Петербург — мужского рода, а Москва — женского рода, но иначе оно и не могло быть. И недаром Рига — женского рода. Как будто люди, город построившие, уже тогда предчувствовали и предвидели, в какую красавицу она превратится, когда подрастет.
Рига мне всегда представлялась миловидной девушкой со вздернутым носиком, в старинном пестром платье с кружевными узорами. Как рижские девушки, соперничавшие с самой Ригой в красоте.
В Риге я уже прожил несколько лет, когда окольными путями получил из Новгорода сообщение, что мой отец расстрелян. Излишне рассказывать о том, как меня это сообщение потрясло. Я отправил в Новгород письма некоторым товарищам по школе и знакомым с просьбой сообщить мне все, что им известно о последних днях отца. Никакого ответа, однако, я не получил, и это только укрепило мою веру в достоверность сведений: молчат, значит не хотят меня расстраивать.
В сущности, расстрел отца не должен был меня удивить. Это казалось непредотвратимо, когда мы с матерью покидали Новгород. Уехали мы в «максимке» вначале во Псков, а оттуда через разные гиблые места к латвийской границе. «Максимками», как известно, назывались товарные поезда — в честь знаменитого русского босяка Максима Горького. Босяки разъезжали в «максимках» при царском режиме; после революции ими стали пользоваться недорезанные буржуи, пытавшиеся спастись от диктатуры пролетариата. Сам Горький тоже бежал за границу, но я не знаю, как. Вероятно, он тоже уехал в «максимке».
К отъезду приготовились мы все, — отец, мать и я, — но в последнюю минуту новгородский военный комиссариат отказался отца выпустить. До переворота отец возглавлял санитарную часть новгородского гарнизона. В этой должности он остался при большевиках, которых люто ненавидел. Всю свою сознательную жизнь отец был меньшевиком, но после дикой расправы с Кокошкиным и Шингаревым стал кадетом. Со своим новым начальством он не ладил. Когда, после прихода большевиков в власти, в Петербурге и некоторых других городах начался саботаж нового режима российской интеллигенцией, отец попытался организовать такое же движение в Новгороде, но из его попыток ничего не получилось. Интеллигенция в нашем городе была косная и малочисленная. Кроме того отцу мешало то, что он был врачом. Эта профессия возлагает на человека определенную ответственность, от которой не особенно легко отрешиться.

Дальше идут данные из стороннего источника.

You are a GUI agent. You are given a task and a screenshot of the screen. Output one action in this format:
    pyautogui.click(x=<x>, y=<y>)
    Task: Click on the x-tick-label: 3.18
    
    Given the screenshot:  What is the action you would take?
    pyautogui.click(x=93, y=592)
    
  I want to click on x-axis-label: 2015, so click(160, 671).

Мать была серьезно больна и получила разрешение уехать за границу для лечения. Мне позволили ее сопровождать. Незадолго перед нашим отъездом отца арестовали, как контрреволюционера. Его скоро, однако, освободили, благодаря заступничеству военкома, одно время служившего под начальством отца в качестве санитара. На семейном совете было решено, чтобы мы с матерью использовали разрешение на выезд немедленно. Отец же обещал последовать за нами при первой возможности.
При прощании отец торжественно нас заверил, что постарается ни в какие споры с большевиками не вступать, что он будет тише воды и ниже травы и что он «не даст этим узурпаторам повода себя арестовать».
«Я тебе не верю, ты не удержишься», — сказала мать и расплакалась.
Прощание было очень тяжелое.
Мать умерла через полгода после нашего приезда в Ригу. Я долго колебался, не зная, как поступить: писать ли отцу о смерти матери, или не писать? В конце концов, я решил ничего от него не скрывать.
Об обстоятельствах расстрела отца мне так ничего и не удалось узнать.
Из Новгорода приехала семья беженцев, не сумевшая, однако, путно ответить на мои жадные нетерпеливые вопросы.
Вдруг я получил телеграмму из Режицы — от отца! Он перешел границу, задержан в карантине и скоро приедет в Ригу. Я получил от газеты «Сегодня», в которой тогда работал, какое-то официального вида удостоверение и помчался в Режицу.
Кто-то, по-видимому, выдумал историю с расстрелом. Может быть, даже не выдумал, а просто переврал: слышал звон, да не знал, откуда он. Отца, действительно, снова арестовали и довольно долгое время продержали в тюрьме. Но врачей в Новгороде было немного; он был нужен, и его освободили.
Моего письма с сообщением о смерти матери он не получил.
Отец поселился у меня в комнате. Я до сих пор с содроганием вспоминаю о первых двух-трех месяцах нашей совместной жизни. Это было великое испытание для нас обоих.
Мы не понимали друг друга. Наша разлука была сравнительно недолгая, но мы уже были друг другу, как чужие. Мы говорили на разных языках. Вернее, тот русский язык, на котором мы с отцом разговаривали, имел одно значение для него и совсем иное значение для меня.